Cuando el poder envejece: política, salud mental y partidos sin relevo
Del costo emocional y económico de envejecer hasta los políticos que se resisten a soltar el poder: Horacio Villalobos aborda la salud mental, Eduardo Ruíz Healy recuerda que “perro viejo no aprende truco nuevo”.
Entre los desafíos invisibles de la mente y los visibles del poder, el país observa cómo el paso del tiempo se convierte en un juez implacable. Horacio Villalobos reflexiona sobre la salud mental, ese tema que durante décadas fue relegado a los márgenes del debate público, pero que hoy se presenta como una urgencia colectiva: ansiedad, estrés, aislamiento, el desgaste emocional que no distingue clase social ni ideología. Mientras tanto, Eduardo Ruíz Healy lanza una frase que resuena con ironía y verdad: “perro viejo no aprende truco nuevo”. Y aunque parece un simple refrán, se convierte en metáfora de una generación política que, aferrada a sus privilegios, rehúsa ceder espacio a nuevas voces.
******************************
Tarea asignada 1 ::
Reproduce al pie de la letra el pasaje del fragmento que va desde "Entre los desafíos" hasta "a nuevas voces.", ambos incluidos.
Tarea asignada 2 ::
Indica si cada afirmación concuerda con el fragmento, respondiendo sí o no y citando textualmente las palabras que lo deciden: (a) Horacio Villalobos reflexiona sobre la salud mental. (b) El desgaste emocional distingue entre clases sociales. (c) Horacio Villalobos es quien lanza la frase "perro viejo no aprende truco nuevo".
Responde basándote únicamente en el fragmento.

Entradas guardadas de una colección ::
******************************
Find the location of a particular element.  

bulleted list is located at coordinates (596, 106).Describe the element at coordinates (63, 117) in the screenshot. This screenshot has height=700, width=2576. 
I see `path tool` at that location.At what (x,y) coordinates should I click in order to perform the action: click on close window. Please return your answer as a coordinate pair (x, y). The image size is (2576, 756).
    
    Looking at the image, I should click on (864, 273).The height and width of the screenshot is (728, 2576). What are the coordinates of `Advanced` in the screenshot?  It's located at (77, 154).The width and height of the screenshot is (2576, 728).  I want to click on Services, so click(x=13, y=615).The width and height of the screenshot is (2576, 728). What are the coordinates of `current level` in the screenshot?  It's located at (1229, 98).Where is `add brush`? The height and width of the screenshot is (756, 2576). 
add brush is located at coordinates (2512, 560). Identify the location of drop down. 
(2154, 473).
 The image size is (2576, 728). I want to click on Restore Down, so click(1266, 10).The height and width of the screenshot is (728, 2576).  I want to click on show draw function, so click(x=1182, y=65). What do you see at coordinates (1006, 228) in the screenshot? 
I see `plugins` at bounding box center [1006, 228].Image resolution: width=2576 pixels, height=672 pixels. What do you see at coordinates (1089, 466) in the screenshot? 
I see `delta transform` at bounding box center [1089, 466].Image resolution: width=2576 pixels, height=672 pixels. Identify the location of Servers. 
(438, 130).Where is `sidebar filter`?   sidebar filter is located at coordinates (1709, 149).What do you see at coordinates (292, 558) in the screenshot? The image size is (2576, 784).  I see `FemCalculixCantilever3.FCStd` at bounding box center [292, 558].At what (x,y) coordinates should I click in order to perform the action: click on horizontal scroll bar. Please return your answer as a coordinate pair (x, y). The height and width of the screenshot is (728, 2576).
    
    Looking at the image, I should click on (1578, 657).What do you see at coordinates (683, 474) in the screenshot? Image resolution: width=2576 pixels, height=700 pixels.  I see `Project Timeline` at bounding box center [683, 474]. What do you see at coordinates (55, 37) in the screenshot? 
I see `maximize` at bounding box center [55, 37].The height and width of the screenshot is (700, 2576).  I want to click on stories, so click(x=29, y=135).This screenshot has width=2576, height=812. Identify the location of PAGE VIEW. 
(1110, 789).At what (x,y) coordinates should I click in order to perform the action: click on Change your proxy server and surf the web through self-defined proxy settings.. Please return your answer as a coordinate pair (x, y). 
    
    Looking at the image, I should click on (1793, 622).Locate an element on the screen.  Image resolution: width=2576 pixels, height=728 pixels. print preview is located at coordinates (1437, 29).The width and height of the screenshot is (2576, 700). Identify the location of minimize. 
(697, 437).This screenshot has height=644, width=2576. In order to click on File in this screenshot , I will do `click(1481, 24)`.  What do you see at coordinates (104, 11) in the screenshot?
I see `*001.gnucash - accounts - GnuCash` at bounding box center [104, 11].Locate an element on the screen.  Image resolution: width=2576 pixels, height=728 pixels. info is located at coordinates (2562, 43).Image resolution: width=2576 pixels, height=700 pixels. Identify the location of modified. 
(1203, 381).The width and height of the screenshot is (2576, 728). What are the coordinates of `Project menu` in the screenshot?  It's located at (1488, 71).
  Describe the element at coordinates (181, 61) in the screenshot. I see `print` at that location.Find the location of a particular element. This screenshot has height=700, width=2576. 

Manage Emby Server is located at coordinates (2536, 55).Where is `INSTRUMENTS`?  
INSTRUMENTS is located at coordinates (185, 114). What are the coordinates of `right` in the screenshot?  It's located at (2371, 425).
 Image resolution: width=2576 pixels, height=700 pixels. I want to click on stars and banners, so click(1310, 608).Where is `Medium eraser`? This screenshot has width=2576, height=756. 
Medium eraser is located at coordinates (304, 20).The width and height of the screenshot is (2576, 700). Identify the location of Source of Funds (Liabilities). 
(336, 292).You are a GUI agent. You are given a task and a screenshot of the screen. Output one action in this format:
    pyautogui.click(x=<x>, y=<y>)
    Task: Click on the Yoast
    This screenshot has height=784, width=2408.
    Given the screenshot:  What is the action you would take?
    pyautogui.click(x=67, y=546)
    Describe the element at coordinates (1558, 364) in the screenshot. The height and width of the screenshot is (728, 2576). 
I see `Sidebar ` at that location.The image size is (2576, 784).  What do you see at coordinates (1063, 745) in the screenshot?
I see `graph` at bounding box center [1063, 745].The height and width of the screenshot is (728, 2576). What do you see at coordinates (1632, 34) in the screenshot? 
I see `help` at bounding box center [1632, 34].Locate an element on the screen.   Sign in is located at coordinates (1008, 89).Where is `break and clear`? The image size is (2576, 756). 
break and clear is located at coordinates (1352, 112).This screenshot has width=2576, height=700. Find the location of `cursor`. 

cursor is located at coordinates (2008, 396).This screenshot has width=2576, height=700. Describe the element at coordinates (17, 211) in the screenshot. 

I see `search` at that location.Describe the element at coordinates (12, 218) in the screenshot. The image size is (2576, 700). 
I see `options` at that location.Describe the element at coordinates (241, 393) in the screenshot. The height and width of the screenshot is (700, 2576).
******************************
Resultado del ejercicio 1 ::
Entre los desafíos invisibles de la mente y los visibles del poder, el país observa cómo el paso del tiempo se convierte en un juez implacable. Horacio Villalobos reflexiona sobre la salud mental, ese tema que durante décadas fue relegado a los márgenes del debate público, pero que hoy se presenta como una urgencia colectiva: ansiedad, estrés, aislamiento, el desgaste emocional que no distingue clase social ni ideología. Mientras tanto, Eduardo Ruíz Healy lanza una frase que resuena con ironía y verdad: “perro viejo no aprende truco nuevo”. Y aunque parece un simple refrán, se convierte en metáfora de una generación política que, aferrada a sus privilegios, rehúsa ceder espacio a nuevas voces.

Resultado del ejercicio 2 ::
(a) Sí: "Horacio Villalobos reflexiona sobre la salud mental".
(b) No: "el desgaste emocional que no distingue clase social ni ideología".
(c) No: "Eduardo Ruíz Healy lanza una frase que resuena con ironía y verdad: “perro viejo no aprende truco nuevo”".